_Stated problem_
Show every line in the rows below that contains the string "Toggle", copying each such line in full. Case counts.

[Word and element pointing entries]

==*==

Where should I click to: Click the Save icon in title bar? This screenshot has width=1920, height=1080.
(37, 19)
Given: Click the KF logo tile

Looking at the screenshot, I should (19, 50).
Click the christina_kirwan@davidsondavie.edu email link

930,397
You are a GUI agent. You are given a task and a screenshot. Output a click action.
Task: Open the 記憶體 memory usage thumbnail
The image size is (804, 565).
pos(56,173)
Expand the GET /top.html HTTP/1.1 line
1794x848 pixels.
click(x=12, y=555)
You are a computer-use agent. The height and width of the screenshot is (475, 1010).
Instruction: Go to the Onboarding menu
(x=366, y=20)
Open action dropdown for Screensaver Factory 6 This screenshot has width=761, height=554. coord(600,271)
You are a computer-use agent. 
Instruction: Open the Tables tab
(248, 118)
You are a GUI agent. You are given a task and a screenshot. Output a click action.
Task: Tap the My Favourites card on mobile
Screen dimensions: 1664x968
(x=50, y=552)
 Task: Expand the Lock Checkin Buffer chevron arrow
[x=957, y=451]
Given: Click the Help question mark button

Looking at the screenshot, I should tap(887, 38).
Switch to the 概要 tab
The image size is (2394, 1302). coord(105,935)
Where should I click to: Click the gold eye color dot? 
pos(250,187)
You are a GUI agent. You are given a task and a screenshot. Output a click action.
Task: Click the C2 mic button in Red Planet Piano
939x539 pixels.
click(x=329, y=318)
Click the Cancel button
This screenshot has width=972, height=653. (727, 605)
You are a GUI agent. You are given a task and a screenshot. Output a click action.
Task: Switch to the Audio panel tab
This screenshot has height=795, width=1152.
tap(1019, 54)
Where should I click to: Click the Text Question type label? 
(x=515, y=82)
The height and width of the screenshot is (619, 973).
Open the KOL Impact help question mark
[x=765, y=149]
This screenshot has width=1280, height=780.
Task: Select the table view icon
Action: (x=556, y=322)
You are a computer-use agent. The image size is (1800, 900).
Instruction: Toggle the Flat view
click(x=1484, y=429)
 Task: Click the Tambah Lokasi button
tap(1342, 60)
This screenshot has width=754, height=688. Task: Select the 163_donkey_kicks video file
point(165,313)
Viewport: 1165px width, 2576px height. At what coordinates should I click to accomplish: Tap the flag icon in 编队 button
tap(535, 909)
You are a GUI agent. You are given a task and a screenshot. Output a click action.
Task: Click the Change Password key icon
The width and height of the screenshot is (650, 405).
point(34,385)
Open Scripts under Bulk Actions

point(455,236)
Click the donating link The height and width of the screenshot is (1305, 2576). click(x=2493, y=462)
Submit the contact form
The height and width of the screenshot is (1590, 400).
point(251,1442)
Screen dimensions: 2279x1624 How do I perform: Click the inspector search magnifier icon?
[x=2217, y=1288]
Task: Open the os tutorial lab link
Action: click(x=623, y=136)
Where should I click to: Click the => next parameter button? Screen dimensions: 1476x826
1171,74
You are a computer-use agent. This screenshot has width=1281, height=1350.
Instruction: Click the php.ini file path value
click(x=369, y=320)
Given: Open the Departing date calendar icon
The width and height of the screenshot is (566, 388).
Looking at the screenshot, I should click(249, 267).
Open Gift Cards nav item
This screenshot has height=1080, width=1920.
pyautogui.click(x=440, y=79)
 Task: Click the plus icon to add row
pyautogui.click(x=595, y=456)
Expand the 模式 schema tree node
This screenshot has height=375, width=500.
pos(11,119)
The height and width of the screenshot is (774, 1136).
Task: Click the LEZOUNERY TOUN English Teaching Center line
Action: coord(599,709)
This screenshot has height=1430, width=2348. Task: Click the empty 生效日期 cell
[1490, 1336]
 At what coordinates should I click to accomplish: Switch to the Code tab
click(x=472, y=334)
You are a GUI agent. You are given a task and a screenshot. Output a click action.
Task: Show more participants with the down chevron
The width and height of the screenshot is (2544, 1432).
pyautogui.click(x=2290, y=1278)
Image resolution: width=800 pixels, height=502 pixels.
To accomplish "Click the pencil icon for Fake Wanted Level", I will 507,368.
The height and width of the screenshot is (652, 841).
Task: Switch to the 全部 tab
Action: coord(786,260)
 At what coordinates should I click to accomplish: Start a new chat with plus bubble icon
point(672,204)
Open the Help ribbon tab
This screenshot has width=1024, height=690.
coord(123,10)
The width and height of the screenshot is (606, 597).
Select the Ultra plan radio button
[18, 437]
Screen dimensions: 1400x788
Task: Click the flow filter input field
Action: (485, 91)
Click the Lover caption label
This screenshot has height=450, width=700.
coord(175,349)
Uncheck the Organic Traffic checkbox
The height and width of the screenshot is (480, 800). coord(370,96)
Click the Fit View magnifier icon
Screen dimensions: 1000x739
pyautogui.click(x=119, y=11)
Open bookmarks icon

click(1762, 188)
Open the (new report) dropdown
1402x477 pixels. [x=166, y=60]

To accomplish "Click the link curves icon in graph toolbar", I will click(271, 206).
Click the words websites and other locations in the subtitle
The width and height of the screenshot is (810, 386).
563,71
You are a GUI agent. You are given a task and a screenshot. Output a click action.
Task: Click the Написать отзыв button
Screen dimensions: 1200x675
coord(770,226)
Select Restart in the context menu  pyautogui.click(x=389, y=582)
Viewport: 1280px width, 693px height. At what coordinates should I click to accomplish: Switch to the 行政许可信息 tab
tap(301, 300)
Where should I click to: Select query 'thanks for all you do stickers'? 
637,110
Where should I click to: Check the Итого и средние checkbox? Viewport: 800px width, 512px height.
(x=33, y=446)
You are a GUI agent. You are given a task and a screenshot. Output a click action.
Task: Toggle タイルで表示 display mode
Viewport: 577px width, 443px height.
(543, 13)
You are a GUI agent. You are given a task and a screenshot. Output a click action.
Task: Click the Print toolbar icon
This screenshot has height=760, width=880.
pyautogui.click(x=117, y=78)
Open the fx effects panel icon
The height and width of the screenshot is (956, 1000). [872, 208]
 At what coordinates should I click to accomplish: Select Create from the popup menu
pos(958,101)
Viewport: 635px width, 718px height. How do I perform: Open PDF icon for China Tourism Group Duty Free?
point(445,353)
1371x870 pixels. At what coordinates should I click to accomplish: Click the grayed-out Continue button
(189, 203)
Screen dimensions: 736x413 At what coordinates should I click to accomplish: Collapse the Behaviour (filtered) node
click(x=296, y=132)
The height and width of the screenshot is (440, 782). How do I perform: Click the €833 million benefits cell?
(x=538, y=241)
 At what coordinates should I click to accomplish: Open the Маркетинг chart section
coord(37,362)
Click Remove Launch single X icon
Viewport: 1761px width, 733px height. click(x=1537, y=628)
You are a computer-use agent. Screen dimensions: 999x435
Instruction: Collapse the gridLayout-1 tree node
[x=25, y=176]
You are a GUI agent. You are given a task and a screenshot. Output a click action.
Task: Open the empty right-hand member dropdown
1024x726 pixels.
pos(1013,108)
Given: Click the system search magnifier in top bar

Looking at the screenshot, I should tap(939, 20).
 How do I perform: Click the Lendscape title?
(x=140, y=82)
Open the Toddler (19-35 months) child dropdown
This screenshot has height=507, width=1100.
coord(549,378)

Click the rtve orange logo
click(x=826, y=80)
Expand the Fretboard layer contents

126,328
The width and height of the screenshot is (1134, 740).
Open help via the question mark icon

==*==

_Solution to the exercise_
Instruction: Toggle the Flat view
Task: Toggle タイルで表示 display mode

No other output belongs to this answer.